Chronic kidney disease (CKD) is one of the major diseases among humans. Many countries lack experienced nephrologists and hence suffer more. Moreover, most of the existing ML models are considered black-box as they are very complex and don't provide how they output a certain prediction. In this paper, we have classified the CKD using XGBoost classifier. The BBO was used to reduce the feature number and attain an optimal feature subset. We have obtained accuracy, precision, recall, and F1 score of \(99.16\%, 100\%, 98.68\%,\) and \(99.33\%,\) respectively using all \(24\) features. Also, we have obtained accuracy, precision, recall, and F1 score of \(98.33\%, 100\%, 97.36\%,\) and \(98.67\%,\) respectively using only \(13\) features selected by the BBO algorithm.
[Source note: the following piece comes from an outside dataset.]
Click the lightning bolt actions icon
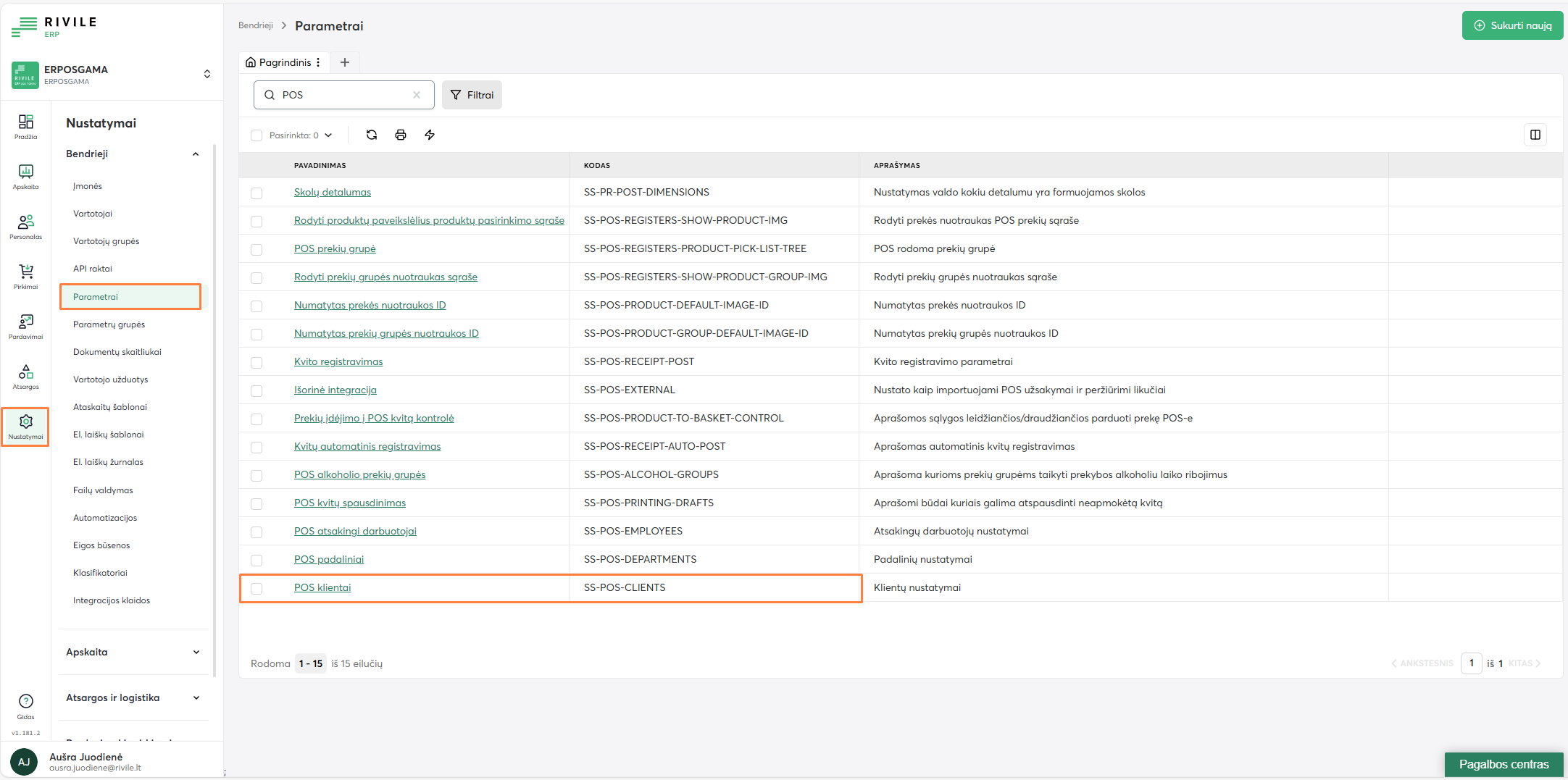This screenshot has width=1568, height=780. (x=430, y=135)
Analyzing the ML models trained on the original set and feature subset using SHAP, we find that hemoglobin and albumin largely influenced the model. Additionally, we see that the BBO algorithm also chose these attributes, along with a few additional traits, as the best features. We have demonstrated how each feature affects the model to classify a single sample for a given class. This analysis can aid in the clinician's decision-making and aid in the patient's understanding of the disease. This transparency of the black box ML model is beneficial to both the clinician and the patient. The system can be implemented in any hospital to aid an inexperienced nephrologist in making a more accurate diagnosis. Other, more sophisticated XAI methods may be employed in the future to explain the ML model.